:: WHAT YOU HAVE TO DO ::
"computer" is the word to look for; copy each line of the listing where it occurs.

*** Begin section ***

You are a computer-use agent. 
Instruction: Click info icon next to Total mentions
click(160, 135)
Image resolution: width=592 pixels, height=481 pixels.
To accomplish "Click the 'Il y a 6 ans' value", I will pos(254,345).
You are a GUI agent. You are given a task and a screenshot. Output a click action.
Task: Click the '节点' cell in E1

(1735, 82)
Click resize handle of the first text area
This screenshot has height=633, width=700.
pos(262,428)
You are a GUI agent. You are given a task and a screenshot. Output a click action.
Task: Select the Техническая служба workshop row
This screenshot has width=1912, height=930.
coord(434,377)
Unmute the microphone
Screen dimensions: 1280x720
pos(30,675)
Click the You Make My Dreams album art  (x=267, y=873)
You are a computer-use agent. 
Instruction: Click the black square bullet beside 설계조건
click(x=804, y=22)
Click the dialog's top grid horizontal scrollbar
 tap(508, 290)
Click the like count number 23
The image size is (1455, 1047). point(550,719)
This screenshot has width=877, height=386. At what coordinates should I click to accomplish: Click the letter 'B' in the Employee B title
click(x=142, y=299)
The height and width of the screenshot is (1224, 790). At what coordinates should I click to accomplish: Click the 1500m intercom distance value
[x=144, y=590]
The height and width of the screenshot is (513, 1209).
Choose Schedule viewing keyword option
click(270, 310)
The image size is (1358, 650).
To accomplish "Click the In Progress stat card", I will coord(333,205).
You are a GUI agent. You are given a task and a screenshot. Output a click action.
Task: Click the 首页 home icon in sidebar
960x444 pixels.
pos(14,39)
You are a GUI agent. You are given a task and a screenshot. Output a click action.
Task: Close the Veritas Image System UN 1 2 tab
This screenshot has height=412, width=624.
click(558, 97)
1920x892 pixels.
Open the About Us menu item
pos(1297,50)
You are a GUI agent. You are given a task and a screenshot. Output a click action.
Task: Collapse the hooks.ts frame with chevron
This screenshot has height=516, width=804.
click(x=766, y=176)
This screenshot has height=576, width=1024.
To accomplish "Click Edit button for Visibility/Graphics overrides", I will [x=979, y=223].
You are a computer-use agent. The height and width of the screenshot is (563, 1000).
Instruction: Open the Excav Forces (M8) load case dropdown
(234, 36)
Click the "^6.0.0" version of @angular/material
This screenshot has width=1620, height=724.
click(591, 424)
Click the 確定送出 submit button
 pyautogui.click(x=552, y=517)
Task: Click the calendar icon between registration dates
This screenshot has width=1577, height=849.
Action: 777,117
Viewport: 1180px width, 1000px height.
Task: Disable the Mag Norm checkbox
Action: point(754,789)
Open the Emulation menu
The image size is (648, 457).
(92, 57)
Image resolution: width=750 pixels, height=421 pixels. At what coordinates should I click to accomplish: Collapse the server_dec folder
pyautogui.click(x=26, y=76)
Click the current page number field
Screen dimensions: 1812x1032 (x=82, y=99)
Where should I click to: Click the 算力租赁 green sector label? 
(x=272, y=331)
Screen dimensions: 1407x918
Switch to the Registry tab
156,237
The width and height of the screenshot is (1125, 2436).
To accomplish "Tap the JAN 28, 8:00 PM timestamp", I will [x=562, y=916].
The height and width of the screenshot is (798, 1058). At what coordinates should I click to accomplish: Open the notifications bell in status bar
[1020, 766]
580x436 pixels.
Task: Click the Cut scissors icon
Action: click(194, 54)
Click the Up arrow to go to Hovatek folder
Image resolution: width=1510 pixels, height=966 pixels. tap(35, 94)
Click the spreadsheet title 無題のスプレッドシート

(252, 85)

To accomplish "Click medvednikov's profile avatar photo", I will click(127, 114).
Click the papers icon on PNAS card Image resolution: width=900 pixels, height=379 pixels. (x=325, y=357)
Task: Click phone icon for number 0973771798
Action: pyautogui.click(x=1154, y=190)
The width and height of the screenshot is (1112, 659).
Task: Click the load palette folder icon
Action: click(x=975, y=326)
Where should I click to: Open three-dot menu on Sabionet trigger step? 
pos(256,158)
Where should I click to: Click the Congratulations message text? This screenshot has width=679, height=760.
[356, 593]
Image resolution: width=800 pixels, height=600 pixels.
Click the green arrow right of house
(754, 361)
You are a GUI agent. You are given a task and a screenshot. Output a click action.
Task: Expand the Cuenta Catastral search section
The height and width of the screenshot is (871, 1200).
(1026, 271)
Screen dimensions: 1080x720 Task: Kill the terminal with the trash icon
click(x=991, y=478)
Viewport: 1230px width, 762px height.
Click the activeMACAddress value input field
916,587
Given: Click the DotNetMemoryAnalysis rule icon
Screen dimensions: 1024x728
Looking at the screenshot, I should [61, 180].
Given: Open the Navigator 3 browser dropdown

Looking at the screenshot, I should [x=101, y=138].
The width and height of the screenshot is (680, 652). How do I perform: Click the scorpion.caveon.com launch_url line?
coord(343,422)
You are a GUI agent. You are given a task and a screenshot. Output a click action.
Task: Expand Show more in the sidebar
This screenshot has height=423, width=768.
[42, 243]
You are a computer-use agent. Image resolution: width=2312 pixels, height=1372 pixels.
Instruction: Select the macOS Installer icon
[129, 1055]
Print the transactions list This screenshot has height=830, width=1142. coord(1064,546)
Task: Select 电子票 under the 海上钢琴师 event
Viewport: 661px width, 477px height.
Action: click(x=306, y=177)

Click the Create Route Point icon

*** End section ***

:: SOLUTION ::
You are a computer-use agent. 
You are a computer-use agent. 
You are a computer-use agent. The height and width of the screenshot is (563, 1000).
You are a computer-use agent. Image resolution: width=2312 pixels, height=1372 pixels.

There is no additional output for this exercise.